GIVEN INSTRUCTION:
Starting with the line that contains "This screenshot has height=944, width=1511." and going on through the line that contains "point(229,177)", write those lines again, switching "icon" to "button" and leaving everything else the same.

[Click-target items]
┄┄┄┄┄┄┄┄┄┄
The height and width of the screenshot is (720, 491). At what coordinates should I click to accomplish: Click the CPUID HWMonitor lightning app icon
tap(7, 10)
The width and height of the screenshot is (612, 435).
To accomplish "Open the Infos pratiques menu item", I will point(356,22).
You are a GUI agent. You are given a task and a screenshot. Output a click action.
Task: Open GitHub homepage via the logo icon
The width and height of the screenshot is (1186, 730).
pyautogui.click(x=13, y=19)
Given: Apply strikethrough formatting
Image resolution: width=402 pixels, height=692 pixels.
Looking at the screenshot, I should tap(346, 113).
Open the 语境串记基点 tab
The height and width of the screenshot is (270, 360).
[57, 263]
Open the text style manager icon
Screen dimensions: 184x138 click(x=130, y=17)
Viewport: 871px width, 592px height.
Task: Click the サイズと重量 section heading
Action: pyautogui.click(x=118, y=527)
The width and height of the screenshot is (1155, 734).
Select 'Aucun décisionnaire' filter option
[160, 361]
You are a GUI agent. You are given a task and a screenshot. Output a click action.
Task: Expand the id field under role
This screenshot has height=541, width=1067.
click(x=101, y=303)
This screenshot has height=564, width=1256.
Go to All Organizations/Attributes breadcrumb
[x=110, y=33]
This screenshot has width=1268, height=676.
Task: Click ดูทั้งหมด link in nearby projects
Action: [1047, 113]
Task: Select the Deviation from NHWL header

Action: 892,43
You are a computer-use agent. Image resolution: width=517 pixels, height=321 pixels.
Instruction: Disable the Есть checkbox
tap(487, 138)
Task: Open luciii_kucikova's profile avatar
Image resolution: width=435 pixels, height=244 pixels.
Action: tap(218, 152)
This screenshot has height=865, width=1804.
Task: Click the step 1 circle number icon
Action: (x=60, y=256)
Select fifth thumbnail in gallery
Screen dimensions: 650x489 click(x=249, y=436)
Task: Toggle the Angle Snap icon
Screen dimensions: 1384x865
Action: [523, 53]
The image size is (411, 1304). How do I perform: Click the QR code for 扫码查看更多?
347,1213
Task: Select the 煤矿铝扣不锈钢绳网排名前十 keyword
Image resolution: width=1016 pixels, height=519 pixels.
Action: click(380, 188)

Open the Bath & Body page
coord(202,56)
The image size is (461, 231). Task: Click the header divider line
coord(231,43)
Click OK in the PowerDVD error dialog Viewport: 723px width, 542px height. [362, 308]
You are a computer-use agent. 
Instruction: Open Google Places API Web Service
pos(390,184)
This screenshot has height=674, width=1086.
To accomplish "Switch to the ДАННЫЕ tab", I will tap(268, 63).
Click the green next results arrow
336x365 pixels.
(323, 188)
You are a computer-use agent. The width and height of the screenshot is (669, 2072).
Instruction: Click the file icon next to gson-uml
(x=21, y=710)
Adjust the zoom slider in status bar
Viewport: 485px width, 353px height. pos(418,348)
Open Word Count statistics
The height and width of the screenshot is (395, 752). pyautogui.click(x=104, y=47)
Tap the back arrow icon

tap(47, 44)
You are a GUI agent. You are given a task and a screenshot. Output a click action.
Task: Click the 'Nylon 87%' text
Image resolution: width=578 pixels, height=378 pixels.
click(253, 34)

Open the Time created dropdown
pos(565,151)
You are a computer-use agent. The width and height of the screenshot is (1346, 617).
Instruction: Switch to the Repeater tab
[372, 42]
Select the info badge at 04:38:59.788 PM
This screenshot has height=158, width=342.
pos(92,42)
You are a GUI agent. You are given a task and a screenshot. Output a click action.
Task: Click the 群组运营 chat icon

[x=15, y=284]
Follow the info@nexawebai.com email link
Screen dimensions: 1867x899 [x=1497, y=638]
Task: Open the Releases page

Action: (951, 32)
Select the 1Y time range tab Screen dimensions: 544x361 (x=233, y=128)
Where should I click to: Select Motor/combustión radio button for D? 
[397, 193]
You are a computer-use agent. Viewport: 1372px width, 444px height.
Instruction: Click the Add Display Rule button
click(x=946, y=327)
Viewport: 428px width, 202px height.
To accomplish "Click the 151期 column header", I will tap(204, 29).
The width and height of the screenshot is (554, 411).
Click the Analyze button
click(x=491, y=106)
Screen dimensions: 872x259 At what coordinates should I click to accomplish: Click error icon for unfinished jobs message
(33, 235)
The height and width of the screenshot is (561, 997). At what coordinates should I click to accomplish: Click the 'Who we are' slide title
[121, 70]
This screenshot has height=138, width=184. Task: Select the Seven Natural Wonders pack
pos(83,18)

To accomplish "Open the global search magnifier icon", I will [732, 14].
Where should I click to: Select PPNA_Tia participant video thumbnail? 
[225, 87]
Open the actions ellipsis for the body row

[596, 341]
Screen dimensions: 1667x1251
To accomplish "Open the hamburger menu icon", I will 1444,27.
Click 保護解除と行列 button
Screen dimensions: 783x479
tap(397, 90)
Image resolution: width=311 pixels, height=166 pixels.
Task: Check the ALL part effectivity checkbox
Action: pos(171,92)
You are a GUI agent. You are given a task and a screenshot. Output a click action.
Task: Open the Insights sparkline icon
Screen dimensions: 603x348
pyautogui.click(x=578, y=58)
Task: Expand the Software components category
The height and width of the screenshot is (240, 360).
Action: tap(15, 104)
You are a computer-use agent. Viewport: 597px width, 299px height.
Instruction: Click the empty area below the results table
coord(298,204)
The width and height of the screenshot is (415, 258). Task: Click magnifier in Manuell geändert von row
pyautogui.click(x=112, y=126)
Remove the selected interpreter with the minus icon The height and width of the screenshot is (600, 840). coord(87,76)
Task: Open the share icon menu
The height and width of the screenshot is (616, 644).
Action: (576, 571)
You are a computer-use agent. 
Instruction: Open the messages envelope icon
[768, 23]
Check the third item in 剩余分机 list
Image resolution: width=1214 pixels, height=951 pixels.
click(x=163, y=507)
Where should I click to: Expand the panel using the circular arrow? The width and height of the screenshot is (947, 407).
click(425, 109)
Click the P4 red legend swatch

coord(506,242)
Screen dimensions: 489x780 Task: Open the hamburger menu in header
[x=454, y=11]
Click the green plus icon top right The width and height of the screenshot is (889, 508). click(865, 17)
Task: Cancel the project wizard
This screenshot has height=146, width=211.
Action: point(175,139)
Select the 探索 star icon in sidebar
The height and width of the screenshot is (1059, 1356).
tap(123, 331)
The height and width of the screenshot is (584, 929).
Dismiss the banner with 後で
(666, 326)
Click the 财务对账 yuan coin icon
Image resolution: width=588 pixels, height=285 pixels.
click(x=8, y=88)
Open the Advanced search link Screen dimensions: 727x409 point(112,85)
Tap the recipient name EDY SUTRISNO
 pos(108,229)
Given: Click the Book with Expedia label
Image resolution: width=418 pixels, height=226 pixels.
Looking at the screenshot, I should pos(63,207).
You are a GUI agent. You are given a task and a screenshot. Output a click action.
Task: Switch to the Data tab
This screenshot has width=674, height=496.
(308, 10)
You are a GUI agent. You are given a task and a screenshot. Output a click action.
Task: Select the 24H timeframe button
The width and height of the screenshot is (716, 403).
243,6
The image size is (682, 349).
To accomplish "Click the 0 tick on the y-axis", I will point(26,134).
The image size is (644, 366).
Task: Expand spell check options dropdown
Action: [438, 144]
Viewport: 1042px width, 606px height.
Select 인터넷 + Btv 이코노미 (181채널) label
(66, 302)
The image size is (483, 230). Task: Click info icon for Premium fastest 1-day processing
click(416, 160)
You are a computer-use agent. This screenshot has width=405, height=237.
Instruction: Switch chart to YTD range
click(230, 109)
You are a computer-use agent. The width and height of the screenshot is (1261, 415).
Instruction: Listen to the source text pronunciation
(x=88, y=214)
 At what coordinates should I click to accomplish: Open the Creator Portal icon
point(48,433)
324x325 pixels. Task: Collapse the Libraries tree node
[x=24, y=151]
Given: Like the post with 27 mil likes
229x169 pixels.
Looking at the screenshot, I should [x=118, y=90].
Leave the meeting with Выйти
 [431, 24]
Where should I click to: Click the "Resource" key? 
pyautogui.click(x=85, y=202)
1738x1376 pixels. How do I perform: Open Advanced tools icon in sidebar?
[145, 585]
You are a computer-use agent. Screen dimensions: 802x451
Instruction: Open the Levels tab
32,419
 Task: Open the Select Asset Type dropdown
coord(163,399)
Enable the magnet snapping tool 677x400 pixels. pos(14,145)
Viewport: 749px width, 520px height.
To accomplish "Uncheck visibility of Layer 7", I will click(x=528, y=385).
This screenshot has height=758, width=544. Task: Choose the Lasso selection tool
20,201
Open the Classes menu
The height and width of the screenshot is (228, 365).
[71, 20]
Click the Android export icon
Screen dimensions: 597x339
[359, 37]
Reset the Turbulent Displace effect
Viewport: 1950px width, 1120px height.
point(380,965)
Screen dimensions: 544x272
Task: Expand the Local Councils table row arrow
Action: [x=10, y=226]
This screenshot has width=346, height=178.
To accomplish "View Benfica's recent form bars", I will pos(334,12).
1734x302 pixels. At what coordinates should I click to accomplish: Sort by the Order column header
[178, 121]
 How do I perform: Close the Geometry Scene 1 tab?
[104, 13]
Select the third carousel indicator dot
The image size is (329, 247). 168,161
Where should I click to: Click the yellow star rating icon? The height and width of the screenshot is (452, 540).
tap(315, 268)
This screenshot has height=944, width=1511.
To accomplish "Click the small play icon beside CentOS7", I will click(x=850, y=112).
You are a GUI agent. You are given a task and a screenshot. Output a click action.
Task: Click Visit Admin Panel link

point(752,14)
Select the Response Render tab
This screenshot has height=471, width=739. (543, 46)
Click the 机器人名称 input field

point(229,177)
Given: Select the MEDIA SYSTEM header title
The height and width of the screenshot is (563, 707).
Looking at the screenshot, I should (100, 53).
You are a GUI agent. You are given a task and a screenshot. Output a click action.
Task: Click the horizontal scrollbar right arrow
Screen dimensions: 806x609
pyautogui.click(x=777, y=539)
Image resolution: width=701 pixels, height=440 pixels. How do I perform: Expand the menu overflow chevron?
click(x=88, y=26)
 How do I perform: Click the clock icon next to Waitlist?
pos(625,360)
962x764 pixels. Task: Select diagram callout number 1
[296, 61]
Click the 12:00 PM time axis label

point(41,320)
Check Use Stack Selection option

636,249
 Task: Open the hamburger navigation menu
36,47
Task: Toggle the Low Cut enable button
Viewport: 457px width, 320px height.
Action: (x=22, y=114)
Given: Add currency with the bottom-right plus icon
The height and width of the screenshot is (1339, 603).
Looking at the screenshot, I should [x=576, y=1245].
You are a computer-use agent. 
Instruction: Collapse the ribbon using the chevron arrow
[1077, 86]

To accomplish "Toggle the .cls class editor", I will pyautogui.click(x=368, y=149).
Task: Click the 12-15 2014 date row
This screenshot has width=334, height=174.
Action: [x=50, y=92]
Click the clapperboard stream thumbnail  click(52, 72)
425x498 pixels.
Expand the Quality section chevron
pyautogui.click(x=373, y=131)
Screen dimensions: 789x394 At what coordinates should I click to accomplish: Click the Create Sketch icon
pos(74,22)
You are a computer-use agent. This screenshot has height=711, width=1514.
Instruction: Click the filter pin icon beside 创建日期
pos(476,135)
┄┄┄┄┄┄┄┄┄┄
WRITTEN RESPONSE:
This screenshot has height=944, width=1511.
To accomplish "Click the small play button beside CentOS7", I will click(x=850, y=112).
You are a GUI agent. You are given a task and a screenshot. Output a click action.
Task: Click Visit Admin Panel link

point(752,14)
Select the Response Render tab
This screenshot has height=471, width=739. (543, 46)
Click the 机器人名称 input field

point(229,177)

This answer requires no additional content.